Why to choose a cloud service, and which one
This is the second part in a series of posts about how the MepSQL packages were built. In part 1 I evaluated OpenSuse Build System and Launchpad PPA and ended up concluding that running your own BuildBot system is the best choice, as those public services didn't provide any facility to test their packages.
This brings us to the next topic: As I don't possess any servers, should I buy one (or more) or should I try out the cloud services? If yes, should I use Amazon EC2 or something else?
Let's look at costs:
Alternative 1a: Cheap server
I could buy a single CPU server, with 1GB RAM for 350-500 EUR. I have an ADSL connection that even allows me to use public IP addresses. If I wanted to use the least possible amount of money, I'd choose this option.
This server is less powerful (but also much cheaper) than my laptop. Builds will take a long time. Development will slow down as each iteration of building and testing takes longer. (2x-5x longer, by estimate.)
Alternative 1b: Bigger server
A quad core server, with 4 GB RAM would cost around 2500 EUR. This I could afford, but it is quite a large upfront investment in a project I don't know what the future will be. What if I later want to abandon MepSQL for something else? Or what if MepSQL becomes popular and someone offers to donate a server to the project? Then I'm sitting with a 2500 EUR server doing nothing in my basement.
Alternative 2: Cloud
In many ways, using a cloud service was ideal for this project:
- It's a good option to get started with minimal investment, you can always buy your own server later.
- You can provision a few servers in the cloud immediately, don't have to wait a few days for shipping, don't have to spend time installing Linux...
- Space considerations: Don't need to have a server in the living room / Don't need to draw cabling down into the basement.
- A build server is a batch job: If I had my own server, it would sit there doing nothing most of the time. In the cloud I can start and stop my servers as needed, and don't pay anything for the unused time.
- Can boost capacity when needed: I'll want to build and run tests on a number of platforms - a few dozens ultimately - to support all versions of Linux, Windows, Solaris on different hardware. In the cloud, I can run an "infinite" amount of these in parallel without any extra cost. On my own server, I would have to run each virtual server sequentially, since I have only one server. (MariaDB does it this way - and in total it takes about 15 hours before the last batch finishes.)
- Not only can I run things in parallel, I can choose how powerful server instances I want to launch each time. On Amazon I can pay 0.02 USD/hour for a small server with 1 CPU, or 17x more for a server with 4 CPUs that gets the job done in less than half the time. Depending on the situation, paying 17x more is worth the time saved.
Alternative 2a: Rackspace cloud
We of course all know about the Amazon cloud, but I wanted to compare it to something. Since Rackspace sponsors both Drizzle and OpenStack - and their service is based on OpenStack - I would have preferred to spend my money here. (Amazon is not open source, but the open source project OpenStack provides an EC2 compatibility layer for its own HTTP API.)

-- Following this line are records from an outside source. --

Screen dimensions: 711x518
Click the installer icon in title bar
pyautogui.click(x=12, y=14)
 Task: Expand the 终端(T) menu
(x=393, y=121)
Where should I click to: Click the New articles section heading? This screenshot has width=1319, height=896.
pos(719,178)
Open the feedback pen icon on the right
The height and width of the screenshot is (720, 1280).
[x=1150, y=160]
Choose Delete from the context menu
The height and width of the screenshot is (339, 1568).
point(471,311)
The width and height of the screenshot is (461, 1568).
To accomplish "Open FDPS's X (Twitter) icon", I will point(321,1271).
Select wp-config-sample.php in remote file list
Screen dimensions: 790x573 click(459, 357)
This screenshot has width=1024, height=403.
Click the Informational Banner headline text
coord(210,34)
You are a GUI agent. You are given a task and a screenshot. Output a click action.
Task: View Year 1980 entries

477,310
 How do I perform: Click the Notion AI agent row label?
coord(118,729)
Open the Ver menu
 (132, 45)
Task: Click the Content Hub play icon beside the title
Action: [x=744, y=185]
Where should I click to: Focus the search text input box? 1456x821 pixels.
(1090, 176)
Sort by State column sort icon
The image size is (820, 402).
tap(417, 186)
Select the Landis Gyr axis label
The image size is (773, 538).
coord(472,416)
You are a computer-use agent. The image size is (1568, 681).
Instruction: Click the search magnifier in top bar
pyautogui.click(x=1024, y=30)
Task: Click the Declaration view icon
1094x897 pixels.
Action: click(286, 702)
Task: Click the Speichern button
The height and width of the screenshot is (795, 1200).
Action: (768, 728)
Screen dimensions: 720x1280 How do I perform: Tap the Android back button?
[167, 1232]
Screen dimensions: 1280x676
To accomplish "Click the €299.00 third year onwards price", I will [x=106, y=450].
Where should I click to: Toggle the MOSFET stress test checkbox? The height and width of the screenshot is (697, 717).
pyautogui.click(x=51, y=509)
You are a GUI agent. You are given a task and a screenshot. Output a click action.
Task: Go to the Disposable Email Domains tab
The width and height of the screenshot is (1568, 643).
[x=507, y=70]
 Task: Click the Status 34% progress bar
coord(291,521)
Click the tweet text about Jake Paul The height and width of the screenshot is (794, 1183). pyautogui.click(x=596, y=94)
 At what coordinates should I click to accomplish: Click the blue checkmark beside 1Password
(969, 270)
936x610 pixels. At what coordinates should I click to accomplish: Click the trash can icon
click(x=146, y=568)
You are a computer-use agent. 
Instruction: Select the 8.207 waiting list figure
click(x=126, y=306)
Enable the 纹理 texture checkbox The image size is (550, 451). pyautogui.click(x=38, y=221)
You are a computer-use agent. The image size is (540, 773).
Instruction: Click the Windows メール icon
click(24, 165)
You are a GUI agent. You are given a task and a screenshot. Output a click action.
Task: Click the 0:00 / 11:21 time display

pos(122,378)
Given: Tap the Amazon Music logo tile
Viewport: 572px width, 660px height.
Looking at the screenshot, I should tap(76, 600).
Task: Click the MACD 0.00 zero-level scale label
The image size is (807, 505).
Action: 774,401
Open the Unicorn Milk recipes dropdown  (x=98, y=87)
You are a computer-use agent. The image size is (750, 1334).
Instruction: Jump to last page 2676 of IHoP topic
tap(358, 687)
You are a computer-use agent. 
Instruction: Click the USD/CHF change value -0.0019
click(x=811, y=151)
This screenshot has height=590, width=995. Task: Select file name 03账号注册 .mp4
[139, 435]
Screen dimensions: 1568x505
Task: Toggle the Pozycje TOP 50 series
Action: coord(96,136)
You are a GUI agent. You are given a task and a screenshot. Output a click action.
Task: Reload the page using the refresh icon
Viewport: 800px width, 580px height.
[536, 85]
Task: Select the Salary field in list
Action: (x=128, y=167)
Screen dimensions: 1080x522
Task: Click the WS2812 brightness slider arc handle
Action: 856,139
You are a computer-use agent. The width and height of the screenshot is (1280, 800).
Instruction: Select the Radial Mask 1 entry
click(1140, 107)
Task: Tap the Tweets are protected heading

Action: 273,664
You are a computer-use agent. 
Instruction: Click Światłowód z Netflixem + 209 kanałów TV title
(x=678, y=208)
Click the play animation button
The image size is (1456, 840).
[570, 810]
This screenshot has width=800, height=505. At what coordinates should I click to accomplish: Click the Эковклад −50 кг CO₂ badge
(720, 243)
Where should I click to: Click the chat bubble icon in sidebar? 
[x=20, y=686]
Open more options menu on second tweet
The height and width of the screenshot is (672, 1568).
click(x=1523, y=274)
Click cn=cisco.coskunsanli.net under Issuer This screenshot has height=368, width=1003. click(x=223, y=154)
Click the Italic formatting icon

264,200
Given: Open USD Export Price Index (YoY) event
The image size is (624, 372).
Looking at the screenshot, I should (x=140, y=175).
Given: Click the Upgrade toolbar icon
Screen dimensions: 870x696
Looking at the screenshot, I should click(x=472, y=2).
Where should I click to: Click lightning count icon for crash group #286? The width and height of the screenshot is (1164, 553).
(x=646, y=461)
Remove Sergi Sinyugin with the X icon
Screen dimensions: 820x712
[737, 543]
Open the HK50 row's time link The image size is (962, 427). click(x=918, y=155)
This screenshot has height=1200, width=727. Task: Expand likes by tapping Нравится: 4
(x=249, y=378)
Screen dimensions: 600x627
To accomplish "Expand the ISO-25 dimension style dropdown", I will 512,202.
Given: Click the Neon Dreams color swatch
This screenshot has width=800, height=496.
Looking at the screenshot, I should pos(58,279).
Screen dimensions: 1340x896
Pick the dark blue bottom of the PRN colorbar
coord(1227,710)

Pro: Cheaper plus more granularity in different options. The latter saves you money since you can pick precisely the kind of instance you need and not pay any extra.
Equal: The original Amazon S3 based "instance store" is difficult to manage. Essentially you can launch servers and once you stop them they disappear. To save any data between runs is complex. Rackspace Cloud Servers use traditional shared storage, can be stopped and rebooted without loosing your data. This is much, much better. However, today Amazon also provides this, it is called EBS (for Elastic Block Storage).
Con: At the time I started this, Rackspace only had a Web GUI for launching servers, but no programmable/scriptable REST API. I suspected this would be problematic - and indeed I do use this feature now on Amazon. Note that as of last month, Rackspace does have a REST API: http://www.rackspace.com/cloud/cloud_hosting_products/servers/api/.
Alternative 2b: Amazon EC2 cloud
As you already know, this is the one I ended up choosing. In addition to Rackspace lacking the REST API at the time, I figured that "it is what everyone else is using" was a powerful pro-amazon argument too.
Indeed, for instance Ubuntu provides official images that you can just launch without spending any time on installation or configuration. They include cloud-friendly tweaks compared to the standard Ubuntu installation - for instance they are configured to use an APT repository inside Amazon's data center. This make running "apt-get upgrade" amazongly fast: the download takes literally less than a second. Then of course unpacking the debs and running the installation scripts takes its own time...
So what does it cost?
I now have 3 months worth of billing data from Amazon. So what does it really cost?
Well, the first month was less than 1 USD since I just used small t1.micro instances which in the beginning are free thanks to some Amazon promotion. January and February has cost me roughly 200 USD each. So in 2 months I've spent the same money I could have spent on the cheap server in Alternative 1b. There are 2 things to say about that: 1) It is money well spent as the builds are faster in the cloud than on a cheap single CPU server, and 2) I could have spent much less if I had optimized the money side of this.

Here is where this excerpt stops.